[Start of Attachment]

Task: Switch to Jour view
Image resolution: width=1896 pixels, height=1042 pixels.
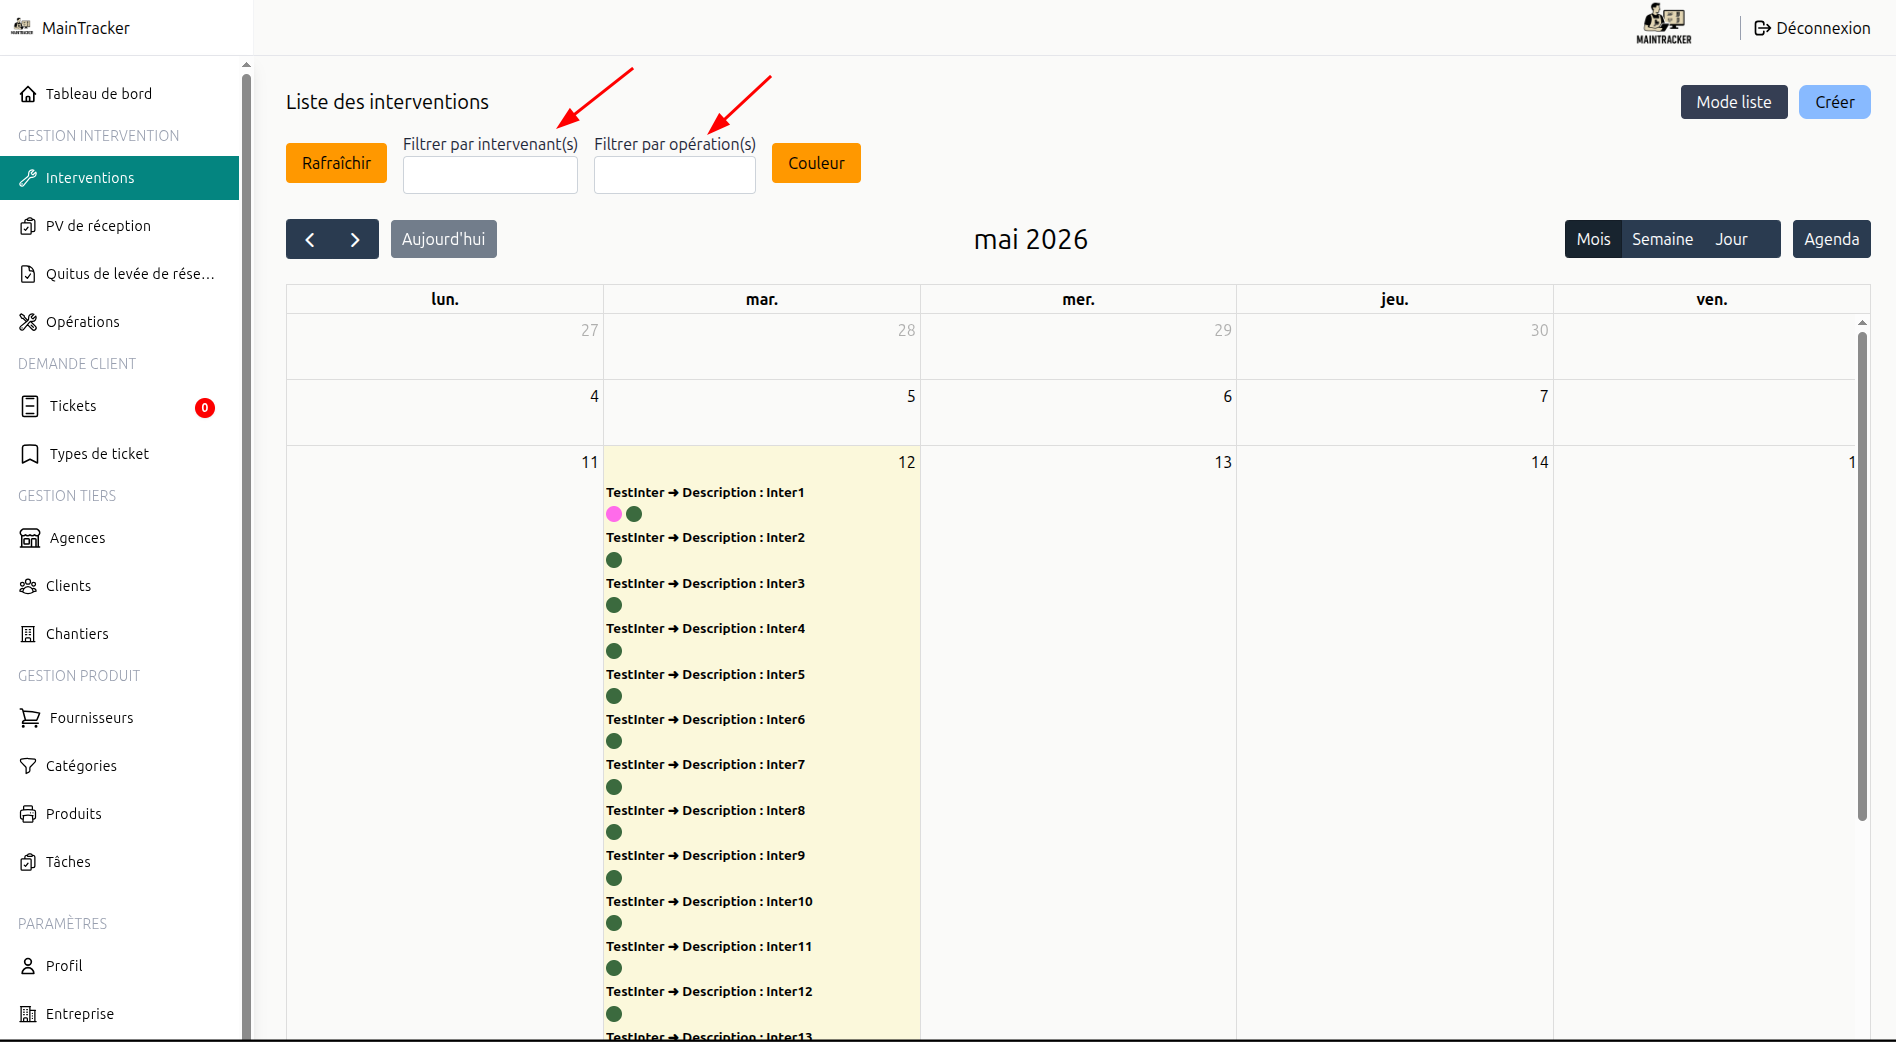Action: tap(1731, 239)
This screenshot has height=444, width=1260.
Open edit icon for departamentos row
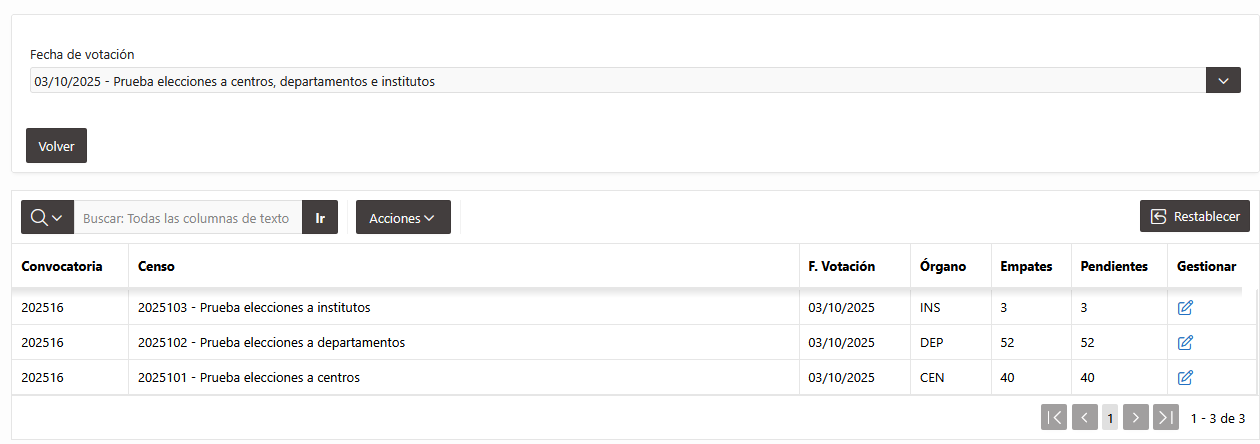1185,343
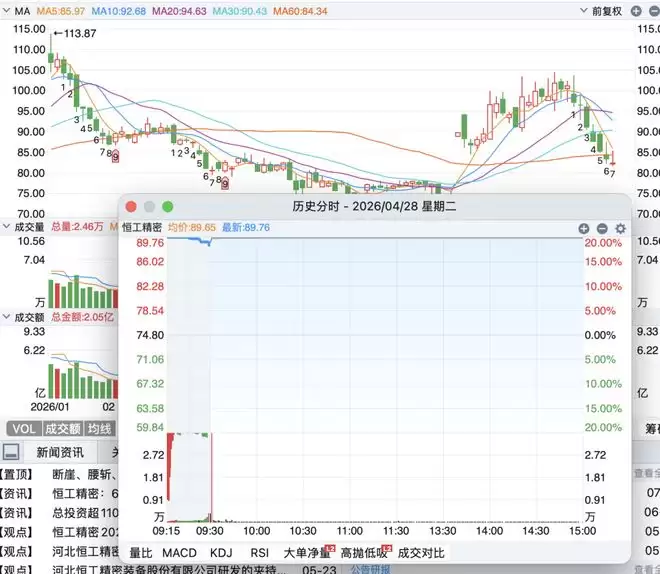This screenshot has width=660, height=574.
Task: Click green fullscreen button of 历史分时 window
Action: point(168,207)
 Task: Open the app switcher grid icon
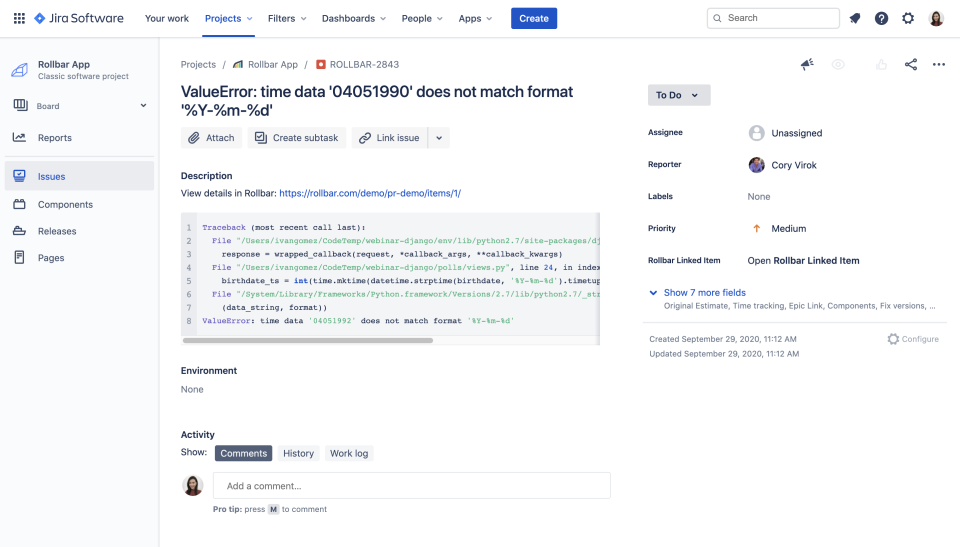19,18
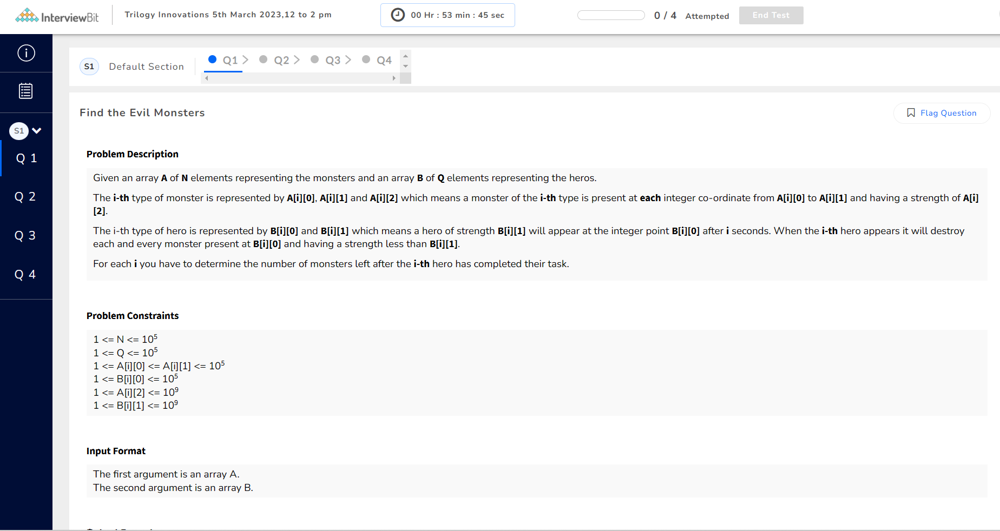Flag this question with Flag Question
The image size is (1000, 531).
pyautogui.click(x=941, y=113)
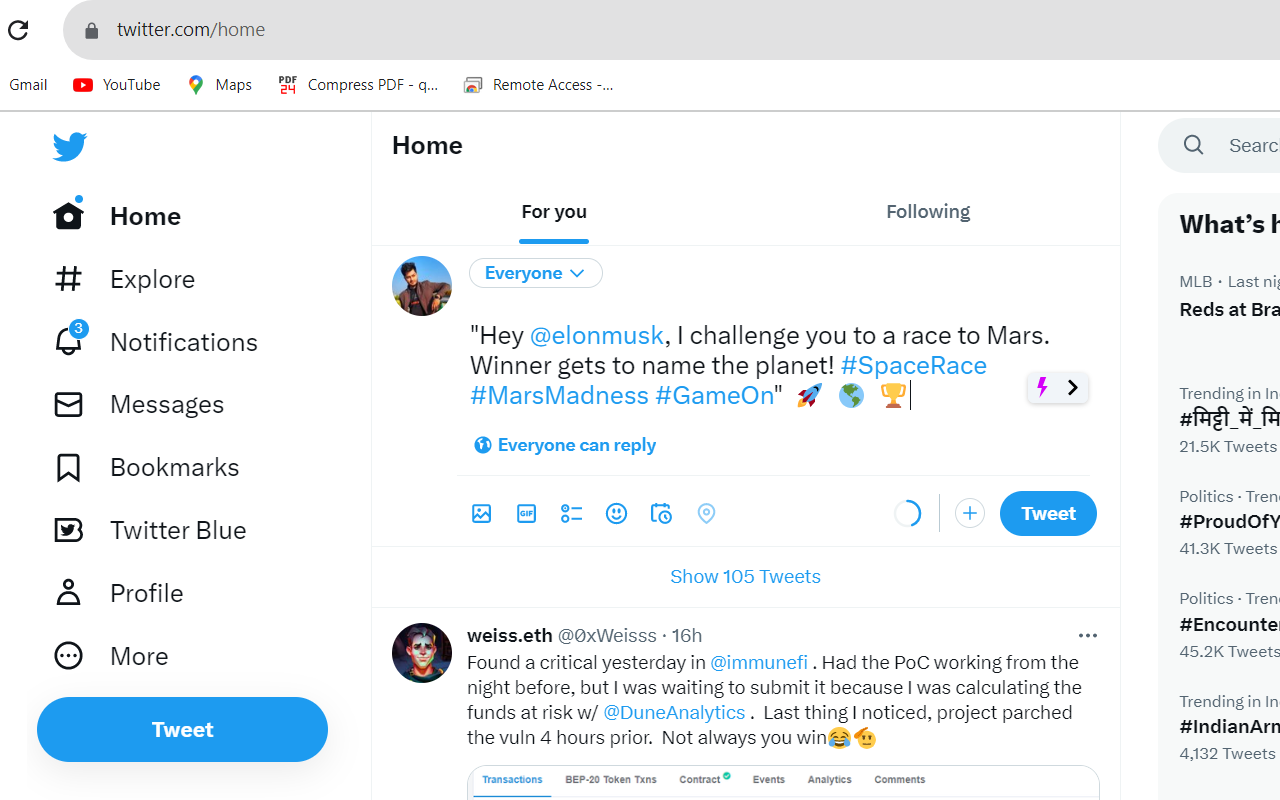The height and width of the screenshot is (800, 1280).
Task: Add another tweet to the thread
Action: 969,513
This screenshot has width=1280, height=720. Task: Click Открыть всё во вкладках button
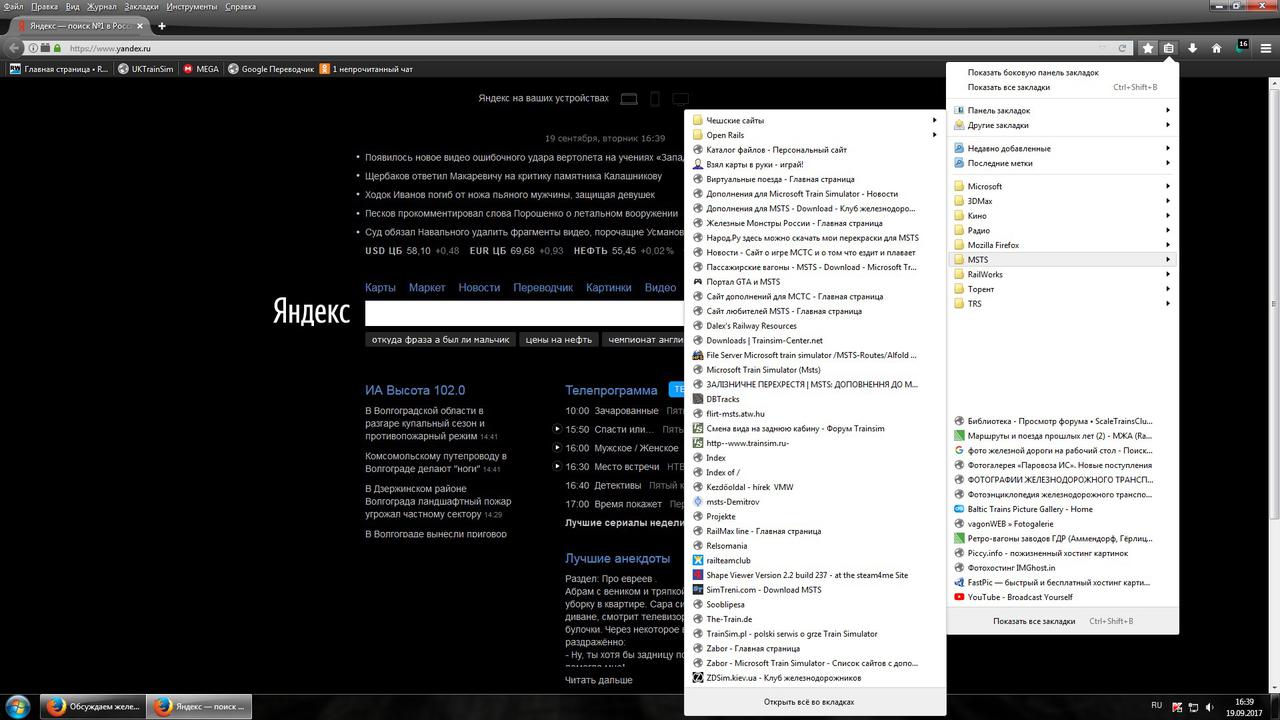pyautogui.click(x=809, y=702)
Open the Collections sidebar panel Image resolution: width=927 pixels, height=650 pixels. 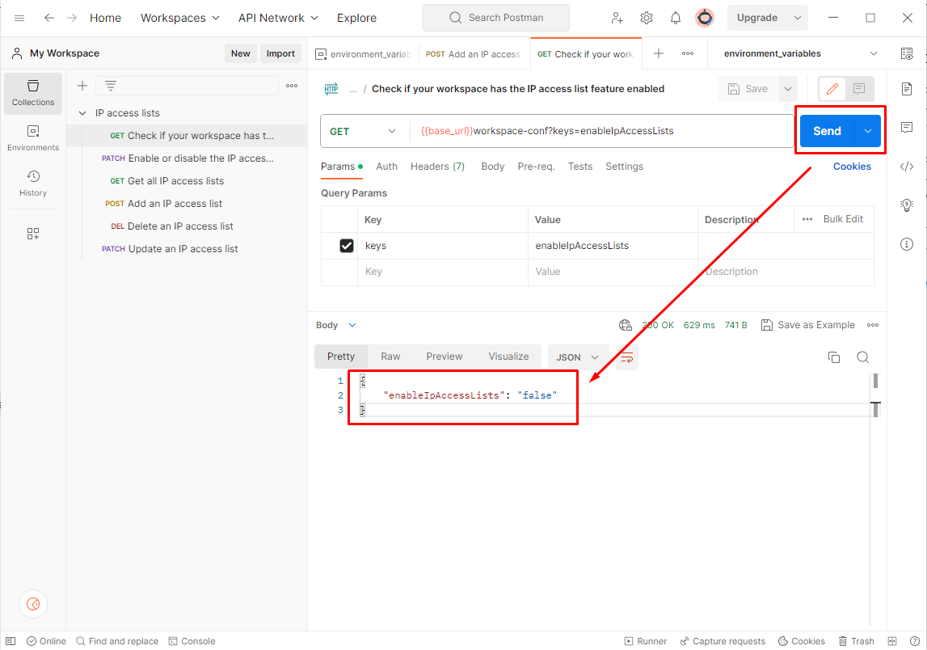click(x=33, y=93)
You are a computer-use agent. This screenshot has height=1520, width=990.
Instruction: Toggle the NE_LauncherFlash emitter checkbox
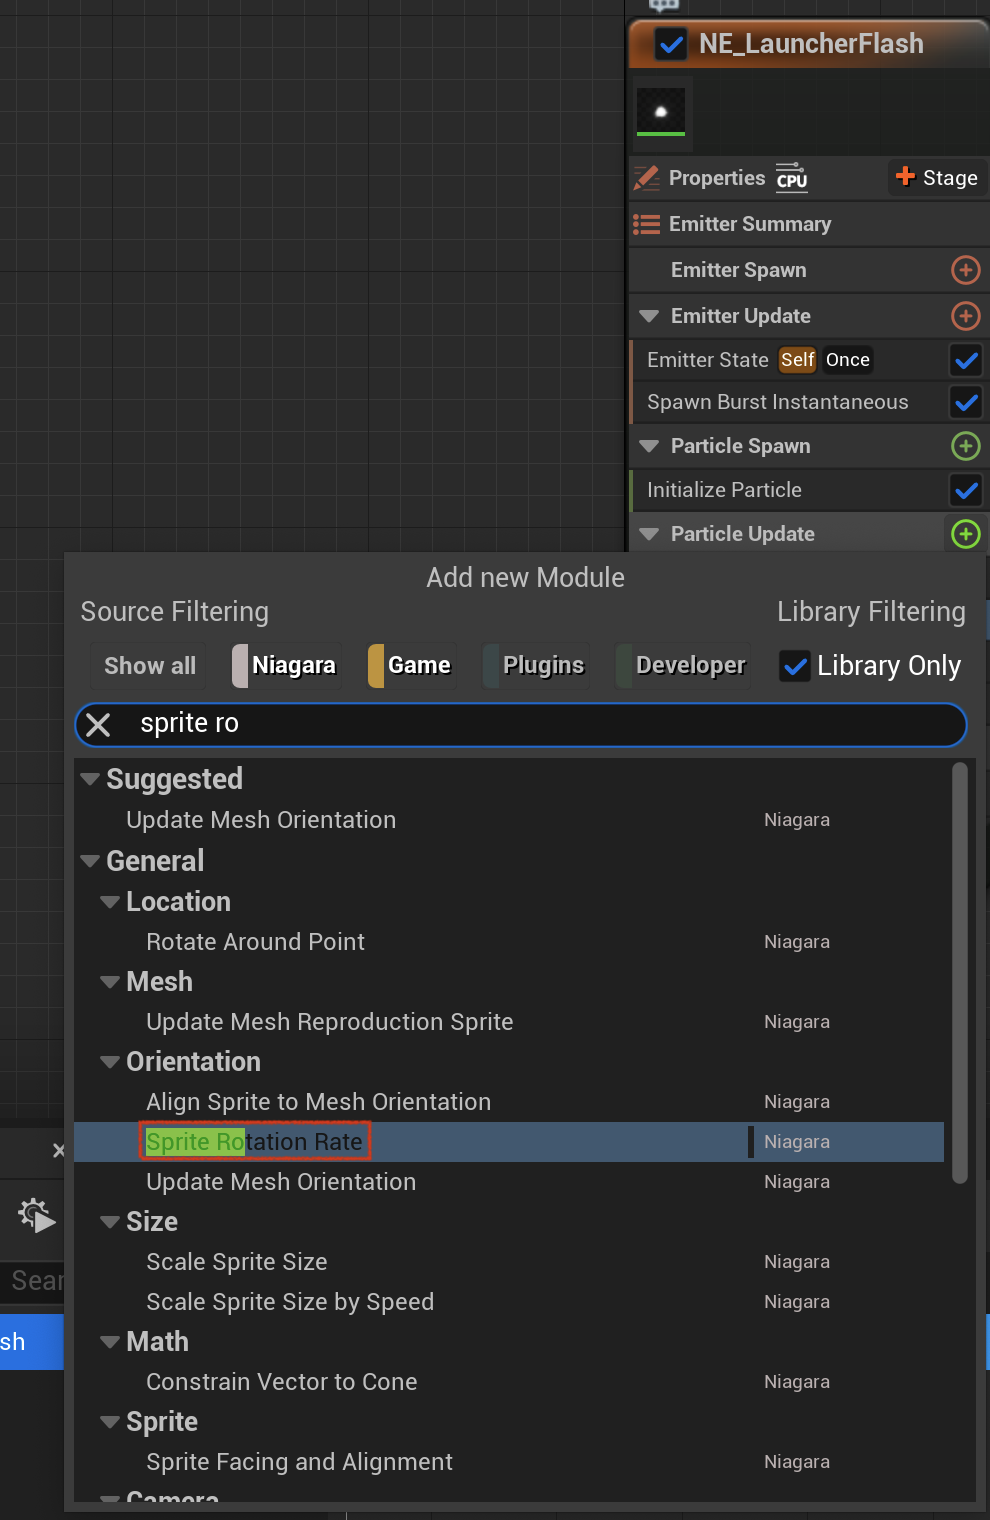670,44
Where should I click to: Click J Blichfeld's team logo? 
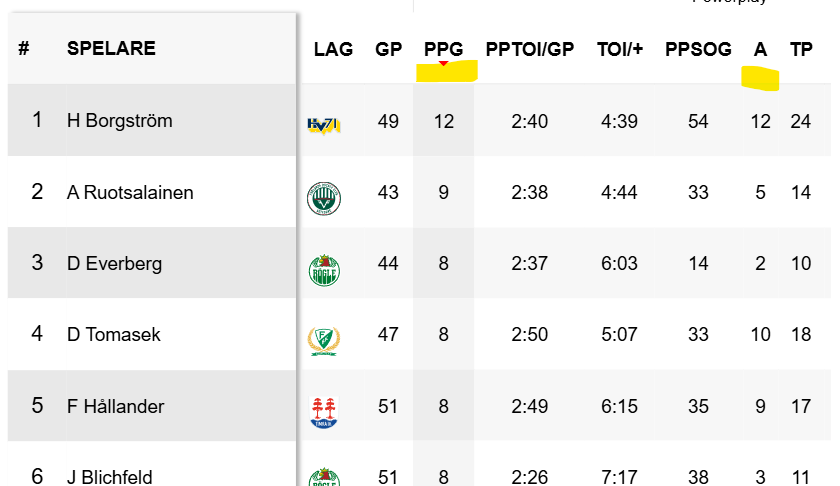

[End of Attachment]

▸ **ASSIGNED TASK**:
Every line from the start of the material through the line containing "This screenshot has height=444, width=1260." is needed exactly as written; the pictures are not.

▸ **ANSWER AREA**:
Task: Switch to Jour view
Image resolution: width=1896 pixels, height=1042 pixels.
Action: tap(1731, 239)
This screenshot has height=444, width=1260.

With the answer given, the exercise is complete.